▸ **Task directions**: Please transcribe, word for word, only the lines from the one containing "Task: Close the" through the last line of the records below, both included, and leave out every picture.

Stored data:
------------

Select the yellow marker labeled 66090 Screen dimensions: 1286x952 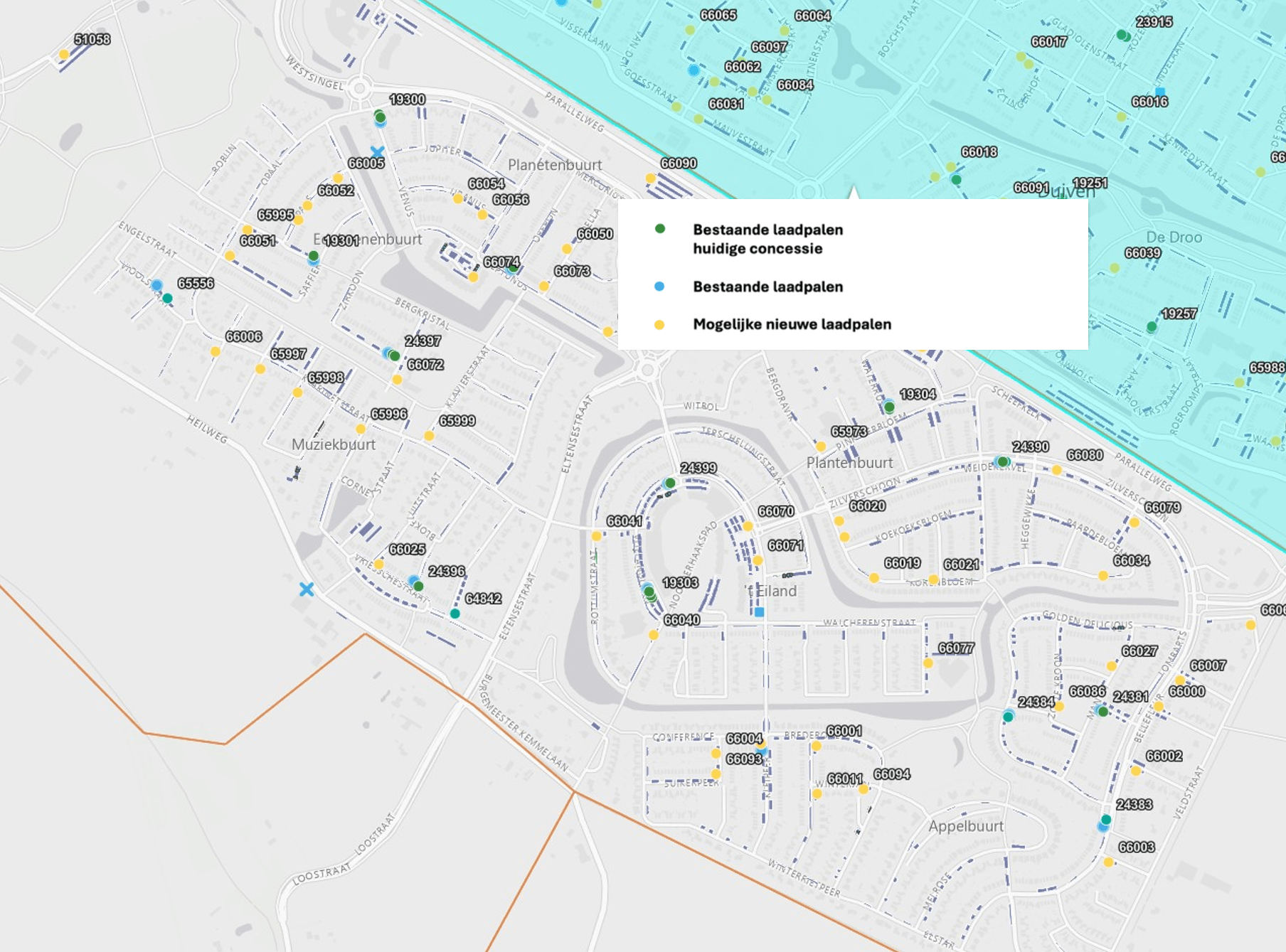click(650, 178)
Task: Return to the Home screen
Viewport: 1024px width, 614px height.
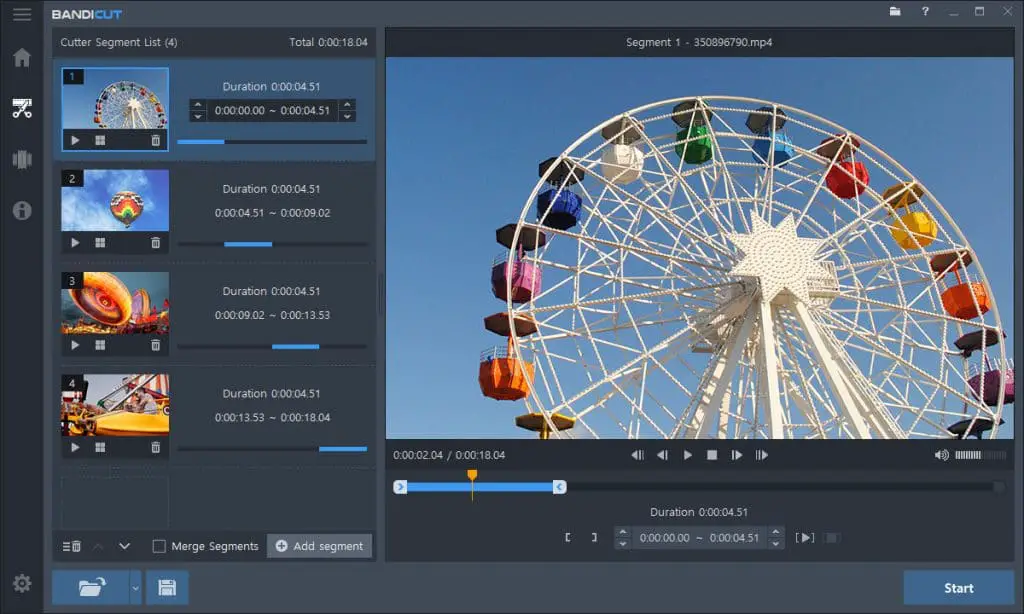Action: click(21, 58)
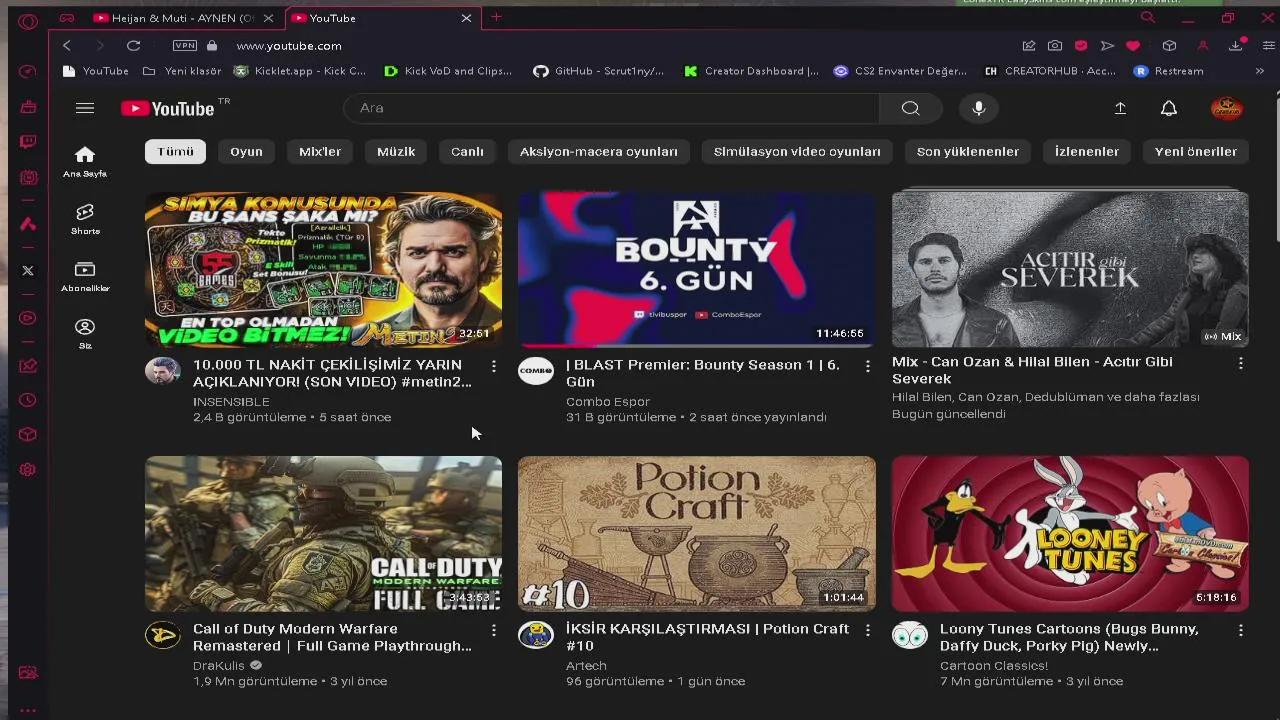Viewport: 1280px width, 720px height.
Task: Expand the YouTube guide hamburger menu
Action: tap(85, 108)
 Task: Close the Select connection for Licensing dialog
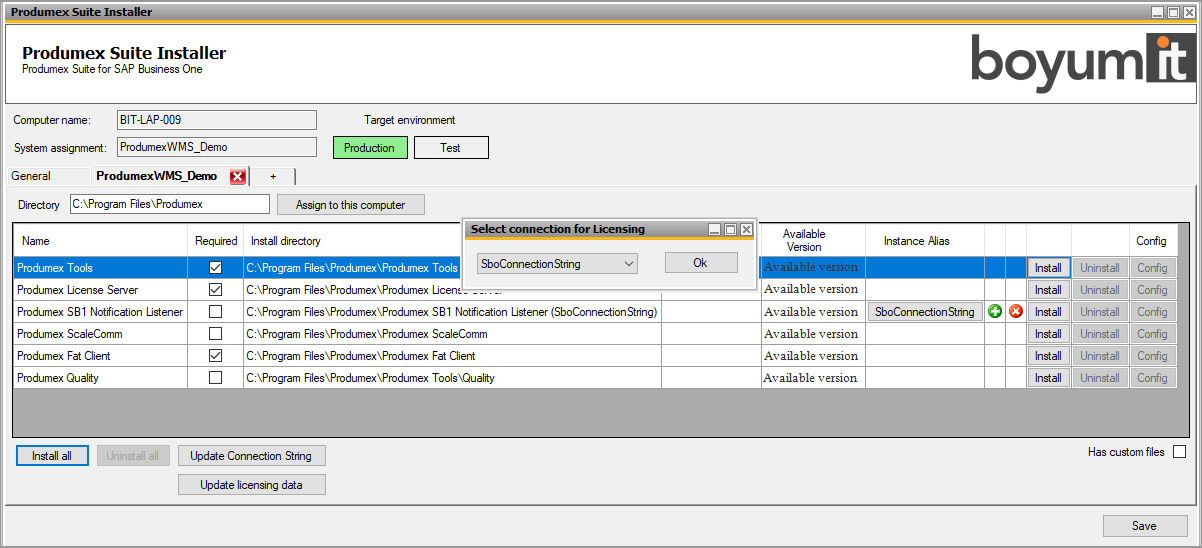(x=746, y=229)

------------

▸ **Finished exercise**:
 Task: Close the Select connection for Licensing dialog
(x=746, y=229)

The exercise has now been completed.